Non Disclosure Agreement

This Non-Disclosure Agreement (“Agreement”) is entered into between Canvas Shoes (referred to as “Disclosing Party”) and the individual or entity accessing our website or engaging in any business discussions or transactions with us (referred to as “Receiving Party”).

  1. Confidential Information: a. Definition: “Confidential Information” refers to any non-public, proprietary, or sensitive information disclosed by the Disclosing Party to the Receiving Party, including but not limited to trade secrets, product designs, manufacturing processes, business strategies, customer lists, and financial data. b. Exclusions: The obligations of this Agreement do not apply to information that:
    • Is already known to the Receiving Party at the time of disclosure;
    • Becomes publicly available through no fault of the Receiving Party;
    • Is independently developed by the Receiving Party without reference to the Confidential Information.
  2. Non-Disclosure Obligations: a. Protection: The Receiving Party agrees to treat the Confidential Information with the same degree of care and protection as it would protect its own confidential information of a similar nature, but not less than a reasonable standard of care. b. Use Limitation: The Receiving Party shall use the Confidential Information solely for the purpose of evaluating or engaging in business discussions with the Disclosing Party.
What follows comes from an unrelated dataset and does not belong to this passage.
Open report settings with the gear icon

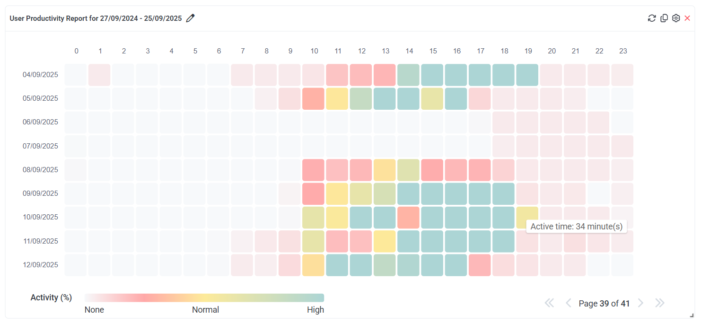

Any other use or disclosure requires prior written consent from the Disclosing Party. c. Non-Disclosure: The Receiving Party shall not disclose, directly or indirectly, any Confidential Information to third parties without the prior written consent of the Disclosing Party, except as required by law or authorized by this Agreement.
  3. Term and Termination: a. This Agreement shall commence on the date of acceptance and shall remain in effect for a period of [X] years from the date of disclosure of the Confidential Information. b. Either party may terminate this Agreement in writing if the other party breaches any provision herein. Upon termination, the Receiving Party shall promptly return or destroy all Confidential Information and any copies thereof.
  4. Remedies: a. In the event of a breach or threatened breach of this Agreement, the Disclosing Party shall be entitled to seek injunctive relief and other equitable remedies, in addition to any other legal remedies available. b. The prevailing party in any legal action or proceeding to enforce this Agreement shall be entitled to recover its reasonable attorney’s fees and costs incurred.
  5. Entire Agreement: This Agreement constitutes the entire understanding between the parties concerning the subject matter hereof and supersedes any prior agreements, whether written or oral.

By accessing our website or engaging in any business discussions or transactions with us, you acknowledge and agree to be bound by the terms and conditions of this Non-Disclosure Agreement.